A nota reafirma ainda que a colaboração internacional “será bem-vinda“, mas que não será aceito o “uso de medidas arbitrárias vindas do estrangeiro como pretexto para atacar a nossa soberania e a nossa economia”.

Atuação de Flávio Bolsonaro

A reação do governo brasileiro ocorre um dia após o Departamento de Estado dos Estados Unidos, que lida com temas internacionais da Casa Branca, determinar que vai classificar o Primeiro Comando da Capital (PCC) e o Comando Vermelho (CV) como terroristas.

O anúncio do órgão norte-americano ocorreu depois de o filho mais velho de Jair Bolsonaro (PL), senador Flávio Bolsonaro (PL), fazer visita aos Estados Unidos. Durante a passagem de dois dias por Washington, o parlamentar se reuniu com o presidente Donald Trump, o vice-presidente do país, JD Vance, e com o Secretário de Estado dos EUA, Marco Rubio.

Em declaração, Flávio afirmou ter pedido, expressamente, que os Estados Unidos classificassem as duas organizações como terroristas. “Eu fui exatamente fazer esse pedido expresso a ele, para que ele declare organizações CV e PCC como organizações terroristas, sim, que é o que eles são”, declarou Flávio.

O governo brasileiro é contra o enquadramento. A avaliação é que a medida não avança no combate à essas organizações além das medidas já implementadas, além de abrir precedentes perigosos que colocar em risco a soberania brasileira.

Riscos para o Brasil

Entre os riscos citados pela Secom, o governo brasileiro aponta o enfraquecimento no combate aos criminosos e ressalta que a medida vai atingir “pessoas que nada têm a ver com o crime”.

A nota cita, inclusive, o risco de redução da “capacidade de compartilhamento de informações entre as polícias”. O temor é apontado por analistas que avaliam que o governo dos Estados Unidos pode impor sigilo em investigações relacionadas ao Brasil, dificultado o compartilhamento de informações entre os dois países e restringindo a atuação do Brasil em território nacional.

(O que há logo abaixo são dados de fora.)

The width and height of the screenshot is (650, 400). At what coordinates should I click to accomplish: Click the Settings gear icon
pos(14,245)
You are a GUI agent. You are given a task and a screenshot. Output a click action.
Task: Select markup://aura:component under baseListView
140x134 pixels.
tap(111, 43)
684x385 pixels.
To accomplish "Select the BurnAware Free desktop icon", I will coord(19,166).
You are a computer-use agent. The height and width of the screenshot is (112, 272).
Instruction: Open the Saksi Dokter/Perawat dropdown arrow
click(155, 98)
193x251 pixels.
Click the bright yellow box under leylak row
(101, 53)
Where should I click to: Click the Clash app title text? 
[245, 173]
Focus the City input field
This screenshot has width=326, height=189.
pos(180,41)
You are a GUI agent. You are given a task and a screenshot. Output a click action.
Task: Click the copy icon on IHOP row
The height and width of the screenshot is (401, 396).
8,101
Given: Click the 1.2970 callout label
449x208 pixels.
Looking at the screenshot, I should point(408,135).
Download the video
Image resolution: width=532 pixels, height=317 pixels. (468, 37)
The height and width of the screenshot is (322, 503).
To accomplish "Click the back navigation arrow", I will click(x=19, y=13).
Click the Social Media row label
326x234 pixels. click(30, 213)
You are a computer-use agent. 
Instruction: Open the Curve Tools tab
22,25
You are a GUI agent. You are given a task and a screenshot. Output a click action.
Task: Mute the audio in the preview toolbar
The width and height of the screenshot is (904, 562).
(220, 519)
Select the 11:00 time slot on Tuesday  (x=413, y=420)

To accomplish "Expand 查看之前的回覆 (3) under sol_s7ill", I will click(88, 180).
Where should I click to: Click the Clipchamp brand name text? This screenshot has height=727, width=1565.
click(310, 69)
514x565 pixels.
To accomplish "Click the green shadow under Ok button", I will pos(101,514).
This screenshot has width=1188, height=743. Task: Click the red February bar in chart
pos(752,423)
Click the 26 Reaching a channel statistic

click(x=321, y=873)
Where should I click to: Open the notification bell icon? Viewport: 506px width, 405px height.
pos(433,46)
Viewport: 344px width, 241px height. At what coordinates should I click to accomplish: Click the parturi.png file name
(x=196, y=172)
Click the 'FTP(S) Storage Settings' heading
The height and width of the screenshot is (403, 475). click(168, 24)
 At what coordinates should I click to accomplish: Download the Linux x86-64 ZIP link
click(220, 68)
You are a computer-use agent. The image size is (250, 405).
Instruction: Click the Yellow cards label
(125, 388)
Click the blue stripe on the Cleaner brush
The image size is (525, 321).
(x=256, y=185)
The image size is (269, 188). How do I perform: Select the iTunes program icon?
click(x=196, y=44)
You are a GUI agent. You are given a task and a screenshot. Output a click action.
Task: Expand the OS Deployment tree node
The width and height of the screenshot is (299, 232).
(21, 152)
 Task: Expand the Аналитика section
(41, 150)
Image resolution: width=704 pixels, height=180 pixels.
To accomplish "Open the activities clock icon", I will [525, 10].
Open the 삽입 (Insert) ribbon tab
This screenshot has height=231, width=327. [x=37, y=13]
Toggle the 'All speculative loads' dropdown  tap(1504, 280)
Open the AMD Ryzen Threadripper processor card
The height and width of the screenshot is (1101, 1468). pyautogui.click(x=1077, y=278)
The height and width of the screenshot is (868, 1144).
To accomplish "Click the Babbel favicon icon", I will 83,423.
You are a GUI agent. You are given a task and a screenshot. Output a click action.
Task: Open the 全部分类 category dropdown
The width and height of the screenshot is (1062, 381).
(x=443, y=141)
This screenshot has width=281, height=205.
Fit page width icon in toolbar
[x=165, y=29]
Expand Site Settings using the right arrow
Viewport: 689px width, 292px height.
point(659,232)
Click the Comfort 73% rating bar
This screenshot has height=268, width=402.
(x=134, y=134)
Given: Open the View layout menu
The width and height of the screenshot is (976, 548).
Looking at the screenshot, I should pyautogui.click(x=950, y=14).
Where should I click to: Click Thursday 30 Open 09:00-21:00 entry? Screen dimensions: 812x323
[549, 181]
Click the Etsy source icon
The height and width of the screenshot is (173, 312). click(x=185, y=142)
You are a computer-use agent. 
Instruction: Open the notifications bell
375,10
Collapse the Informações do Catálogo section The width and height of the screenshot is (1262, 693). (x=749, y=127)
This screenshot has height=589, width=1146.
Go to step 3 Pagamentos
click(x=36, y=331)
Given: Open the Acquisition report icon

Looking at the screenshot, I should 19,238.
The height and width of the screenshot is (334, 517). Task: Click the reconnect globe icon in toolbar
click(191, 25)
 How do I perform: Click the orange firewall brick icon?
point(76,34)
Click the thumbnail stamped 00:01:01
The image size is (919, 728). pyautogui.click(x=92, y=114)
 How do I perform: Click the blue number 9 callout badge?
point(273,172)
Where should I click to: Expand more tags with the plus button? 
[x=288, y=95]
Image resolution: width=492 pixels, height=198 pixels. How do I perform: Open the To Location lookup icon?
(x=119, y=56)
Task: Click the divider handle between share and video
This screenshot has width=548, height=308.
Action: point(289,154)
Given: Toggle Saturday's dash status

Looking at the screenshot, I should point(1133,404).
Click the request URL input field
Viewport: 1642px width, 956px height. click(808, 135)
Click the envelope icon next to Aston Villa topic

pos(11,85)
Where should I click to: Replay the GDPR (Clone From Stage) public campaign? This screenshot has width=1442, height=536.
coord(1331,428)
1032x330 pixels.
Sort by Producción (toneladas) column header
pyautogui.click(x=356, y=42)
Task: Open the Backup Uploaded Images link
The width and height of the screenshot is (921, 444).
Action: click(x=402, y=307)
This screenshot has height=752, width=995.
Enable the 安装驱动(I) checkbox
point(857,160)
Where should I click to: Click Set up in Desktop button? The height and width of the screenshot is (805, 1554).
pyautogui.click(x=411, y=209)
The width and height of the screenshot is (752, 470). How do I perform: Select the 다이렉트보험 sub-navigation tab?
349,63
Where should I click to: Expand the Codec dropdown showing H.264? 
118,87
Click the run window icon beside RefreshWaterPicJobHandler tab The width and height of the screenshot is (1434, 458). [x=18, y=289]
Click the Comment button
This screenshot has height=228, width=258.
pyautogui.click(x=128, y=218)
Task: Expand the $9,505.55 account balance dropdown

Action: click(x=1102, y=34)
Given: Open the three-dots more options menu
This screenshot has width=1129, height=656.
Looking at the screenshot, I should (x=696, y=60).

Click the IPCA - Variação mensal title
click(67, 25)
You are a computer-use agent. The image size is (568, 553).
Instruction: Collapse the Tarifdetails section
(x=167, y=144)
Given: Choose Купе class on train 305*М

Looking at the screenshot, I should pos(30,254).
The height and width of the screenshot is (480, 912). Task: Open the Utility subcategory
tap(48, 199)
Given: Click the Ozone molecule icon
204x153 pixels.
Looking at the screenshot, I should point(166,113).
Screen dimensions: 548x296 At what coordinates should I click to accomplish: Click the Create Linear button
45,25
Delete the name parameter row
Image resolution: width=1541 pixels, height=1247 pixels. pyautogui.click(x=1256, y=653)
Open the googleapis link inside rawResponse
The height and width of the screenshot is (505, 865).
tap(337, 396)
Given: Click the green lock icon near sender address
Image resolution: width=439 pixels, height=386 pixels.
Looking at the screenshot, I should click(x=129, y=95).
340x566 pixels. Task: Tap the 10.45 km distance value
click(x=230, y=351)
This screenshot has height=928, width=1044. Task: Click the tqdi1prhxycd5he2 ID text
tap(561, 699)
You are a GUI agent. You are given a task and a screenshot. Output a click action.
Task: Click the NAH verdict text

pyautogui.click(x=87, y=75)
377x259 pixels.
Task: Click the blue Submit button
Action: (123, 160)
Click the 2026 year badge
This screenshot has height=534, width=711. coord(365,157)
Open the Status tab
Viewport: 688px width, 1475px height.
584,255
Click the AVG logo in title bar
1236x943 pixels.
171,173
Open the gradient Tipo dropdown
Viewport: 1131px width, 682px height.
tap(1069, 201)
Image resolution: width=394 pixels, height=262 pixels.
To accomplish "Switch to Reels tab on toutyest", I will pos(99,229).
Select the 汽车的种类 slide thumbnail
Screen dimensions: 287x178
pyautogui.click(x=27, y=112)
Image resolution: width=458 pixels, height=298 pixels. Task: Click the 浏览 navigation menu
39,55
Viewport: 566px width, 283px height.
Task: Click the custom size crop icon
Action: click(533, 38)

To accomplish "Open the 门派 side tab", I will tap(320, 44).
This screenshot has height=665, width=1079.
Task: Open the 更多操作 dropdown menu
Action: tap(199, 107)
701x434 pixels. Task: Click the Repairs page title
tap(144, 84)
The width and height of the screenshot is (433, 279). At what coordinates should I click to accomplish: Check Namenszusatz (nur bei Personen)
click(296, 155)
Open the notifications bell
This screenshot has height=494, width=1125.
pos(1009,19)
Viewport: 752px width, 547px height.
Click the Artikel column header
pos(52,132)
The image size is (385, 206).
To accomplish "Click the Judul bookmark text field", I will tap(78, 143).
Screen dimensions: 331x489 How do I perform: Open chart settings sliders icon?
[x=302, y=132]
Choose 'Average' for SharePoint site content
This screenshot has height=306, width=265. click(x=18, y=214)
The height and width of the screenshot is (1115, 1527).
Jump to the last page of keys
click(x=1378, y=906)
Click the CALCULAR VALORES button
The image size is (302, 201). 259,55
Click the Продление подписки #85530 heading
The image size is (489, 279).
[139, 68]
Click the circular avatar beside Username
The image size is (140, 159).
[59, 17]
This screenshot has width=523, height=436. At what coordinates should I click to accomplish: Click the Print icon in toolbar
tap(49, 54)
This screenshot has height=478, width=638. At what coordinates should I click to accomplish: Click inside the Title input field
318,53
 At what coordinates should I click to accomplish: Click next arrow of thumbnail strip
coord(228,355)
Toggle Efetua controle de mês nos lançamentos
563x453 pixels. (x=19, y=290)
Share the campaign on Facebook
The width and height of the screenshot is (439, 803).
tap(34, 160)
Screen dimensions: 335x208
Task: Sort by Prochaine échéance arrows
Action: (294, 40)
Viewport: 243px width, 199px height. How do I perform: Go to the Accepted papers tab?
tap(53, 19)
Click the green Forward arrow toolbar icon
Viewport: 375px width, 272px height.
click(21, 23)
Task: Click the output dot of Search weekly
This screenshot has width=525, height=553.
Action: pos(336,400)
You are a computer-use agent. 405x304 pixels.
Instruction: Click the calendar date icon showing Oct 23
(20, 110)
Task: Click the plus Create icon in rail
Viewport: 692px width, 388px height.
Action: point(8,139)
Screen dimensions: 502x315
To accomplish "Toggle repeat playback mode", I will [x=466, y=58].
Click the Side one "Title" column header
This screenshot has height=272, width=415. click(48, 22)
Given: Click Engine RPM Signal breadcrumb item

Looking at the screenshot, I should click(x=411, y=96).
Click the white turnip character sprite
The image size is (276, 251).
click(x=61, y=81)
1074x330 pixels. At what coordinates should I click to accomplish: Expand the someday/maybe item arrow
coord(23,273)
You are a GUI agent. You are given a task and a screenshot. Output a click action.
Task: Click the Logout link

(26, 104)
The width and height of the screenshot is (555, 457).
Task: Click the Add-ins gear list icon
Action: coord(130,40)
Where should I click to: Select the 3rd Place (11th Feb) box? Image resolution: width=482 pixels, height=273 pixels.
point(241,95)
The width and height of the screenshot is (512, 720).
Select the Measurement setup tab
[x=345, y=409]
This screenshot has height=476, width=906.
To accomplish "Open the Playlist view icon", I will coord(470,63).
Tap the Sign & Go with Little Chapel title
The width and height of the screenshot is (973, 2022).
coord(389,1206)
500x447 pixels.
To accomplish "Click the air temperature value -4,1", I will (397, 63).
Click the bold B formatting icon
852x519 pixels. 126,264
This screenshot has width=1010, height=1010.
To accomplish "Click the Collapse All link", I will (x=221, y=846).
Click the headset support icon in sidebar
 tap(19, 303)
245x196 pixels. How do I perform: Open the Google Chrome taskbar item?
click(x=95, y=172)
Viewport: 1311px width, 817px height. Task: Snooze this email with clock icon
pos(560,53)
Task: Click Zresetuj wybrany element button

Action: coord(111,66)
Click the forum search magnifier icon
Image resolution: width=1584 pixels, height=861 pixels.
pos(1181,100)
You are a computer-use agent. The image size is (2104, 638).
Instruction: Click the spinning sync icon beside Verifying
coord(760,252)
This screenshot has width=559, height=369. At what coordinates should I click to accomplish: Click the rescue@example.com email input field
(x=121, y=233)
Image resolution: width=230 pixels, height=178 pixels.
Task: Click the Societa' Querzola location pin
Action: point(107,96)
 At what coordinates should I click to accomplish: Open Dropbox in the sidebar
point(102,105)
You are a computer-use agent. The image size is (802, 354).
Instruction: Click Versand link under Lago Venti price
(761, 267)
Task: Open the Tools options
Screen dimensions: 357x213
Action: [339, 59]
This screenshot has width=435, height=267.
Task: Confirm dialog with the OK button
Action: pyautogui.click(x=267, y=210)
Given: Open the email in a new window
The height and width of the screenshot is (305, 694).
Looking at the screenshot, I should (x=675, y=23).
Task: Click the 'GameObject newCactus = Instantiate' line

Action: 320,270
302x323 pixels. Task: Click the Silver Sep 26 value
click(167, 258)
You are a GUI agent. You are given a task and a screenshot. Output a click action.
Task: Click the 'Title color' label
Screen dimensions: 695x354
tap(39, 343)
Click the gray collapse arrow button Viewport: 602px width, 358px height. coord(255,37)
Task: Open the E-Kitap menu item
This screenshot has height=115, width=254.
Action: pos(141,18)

O documento também cita o risco ao Pix, plataforma de pagamento instantâneo do Banco Central e que já foi alvo de críticas por parte da gestão Donald Trump. A plataforma, inclusive, está no radar de investigação aberta pelo Escritório do Representante Comercial dos Estados Unidos (USTR).

Em justificativa, o órgão norte-americano afirmou que o meio de pagamento coloca em risco o sistema de pagamento internacional. Por outro lado, analistas enxergam viés protecionista na investigação.